▸ **WHAT YOU SHOULD DO**
Please reproduce the whole listing without altering anything.

═══ INPUT ═══

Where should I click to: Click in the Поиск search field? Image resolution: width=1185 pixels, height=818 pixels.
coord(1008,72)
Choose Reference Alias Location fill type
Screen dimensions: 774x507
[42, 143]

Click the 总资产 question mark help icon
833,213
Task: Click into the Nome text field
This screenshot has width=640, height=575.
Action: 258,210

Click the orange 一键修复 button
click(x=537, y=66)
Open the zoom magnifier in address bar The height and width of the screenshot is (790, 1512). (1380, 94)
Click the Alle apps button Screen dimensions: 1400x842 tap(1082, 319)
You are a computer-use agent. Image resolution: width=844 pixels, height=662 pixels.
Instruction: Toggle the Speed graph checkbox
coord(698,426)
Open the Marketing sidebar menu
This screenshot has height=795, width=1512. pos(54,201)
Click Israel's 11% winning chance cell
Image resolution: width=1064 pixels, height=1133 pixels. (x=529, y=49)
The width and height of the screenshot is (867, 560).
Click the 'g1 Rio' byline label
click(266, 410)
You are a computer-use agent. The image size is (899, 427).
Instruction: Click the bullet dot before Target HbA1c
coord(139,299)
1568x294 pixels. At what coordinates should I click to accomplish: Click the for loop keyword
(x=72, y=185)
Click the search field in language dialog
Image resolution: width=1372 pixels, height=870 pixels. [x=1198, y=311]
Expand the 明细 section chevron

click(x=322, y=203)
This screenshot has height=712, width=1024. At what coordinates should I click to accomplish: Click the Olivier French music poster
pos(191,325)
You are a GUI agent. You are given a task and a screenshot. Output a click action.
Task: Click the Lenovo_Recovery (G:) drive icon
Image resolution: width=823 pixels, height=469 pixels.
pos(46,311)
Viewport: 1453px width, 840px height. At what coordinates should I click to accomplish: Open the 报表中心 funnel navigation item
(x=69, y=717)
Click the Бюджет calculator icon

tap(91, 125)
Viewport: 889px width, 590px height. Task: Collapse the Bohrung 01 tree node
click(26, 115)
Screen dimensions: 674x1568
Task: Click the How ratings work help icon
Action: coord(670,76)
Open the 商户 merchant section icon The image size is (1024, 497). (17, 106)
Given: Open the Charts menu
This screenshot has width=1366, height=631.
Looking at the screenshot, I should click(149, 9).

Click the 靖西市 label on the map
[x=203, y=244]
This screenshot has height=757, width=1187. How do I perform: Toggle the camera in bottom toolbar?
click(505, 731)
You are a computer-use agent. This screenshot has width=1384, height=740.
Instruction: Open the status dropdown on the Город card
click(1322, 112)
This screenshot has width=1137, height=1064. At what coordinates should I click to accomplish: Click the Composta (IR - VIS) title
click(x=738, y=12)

═══

▸ **RESULT BELOW**
Where should I click to: Click in the Поиск search field? Image resolution: width=1185 pixels, height=818 pixels.
coord(1008,72)
Choose Reference Alias Location fill type
Screen dimensions: 774x507
[42, 143]

Click the 总资产 question mark help icon
833,213
Task: Click into the Nome text field
This screenshot has width=640, height=575.
Action: 258,210

Click the orange 一键修复 button
click(x=537, y=66)
Open the zoom magnifier in address bar The height and width of the screenshot is (790, 1512). (1380, 94)
Click the Alle apps button Screen dimensions: 1400x842 tap(1082, 319)
You are a computer-use agent. Image resolution: width=844 pixels, height=662 pixels.
Instruction: Toggle the Speed graph checkbox
coord(698,426)
Open the Marketing sidebar menu
This screenshot has height=795, width=1512. pos(54,201)
Click Israel's 11% winning chance cell
Image resolution: width=1064 pixels, height=1133 pixels. (x=529, y=49)
The width and height of the screenshot is (867, 560).
Click the 'g1 Rio' byline label
click(266, 410)
You are a computer-use agent. The image size is (899, 427).
Instruction: Click the bullet dot before Target HbA1c
coord(139,299)
1568x294 pixels. At what coordinates should I click to accomplish: Click the for loop keyword
(x=72, y=185)
Click the search field in language dialog
Image resolution: width=1372 pixels, height=870 pixels. [x=1198, y=311]
Expand the 明细 section chevron

click(x=322, y=203)
This screenshot has height=712, width=1024. At what coordinates should I click to accomplish: Click the Olivier French music poster
pos(191,325)
You are a GUI agent. You are given a task and a screenshot. Output a click action.
Task: Click the Lenovo_Recovery (G:) drive icon
Image resolution: width=823 pixels, height=469 pixels.
pos(46,311)
Viewport: 1453px width, 840px height. At what coordinates should I click to accomplish: Open the 报表中心 funnel navigation item
(x=69, y=717)
Click the Бюджет calculator icon

tap(91, 125)
Viewport: 889px width, 590px height. Task: Collapse the Bohrung 01 tree node
click(26, 115)
Screen dimensions: 674x1568
Task: Click the How ratings work help icon
Action: coord(670,76)
Open the 商户 merchant section icon The image size is (1024, 497). (17, 106)
Given: Open the Charts menu
This screenshot has width=1366, height=631.
Looking at the screenshot, I should click(149, 9).

Click the 靖西市 label on the map
[x=203, y=244]
This screenshot has height=757, width=1187. How do I perform: Toggle the camera in bottom toolbar?
click(505, 731)
You are a computer-use agent. This screenshot has width=1384, height=740.
Instruction: Open the status dropdown on the Город card
click(1322, 112)
This screenshot has width=1137, height=1064. At what coordinates should I click to accomplish: Click the Composta (IR - VIS) title
click(x=738, y=12)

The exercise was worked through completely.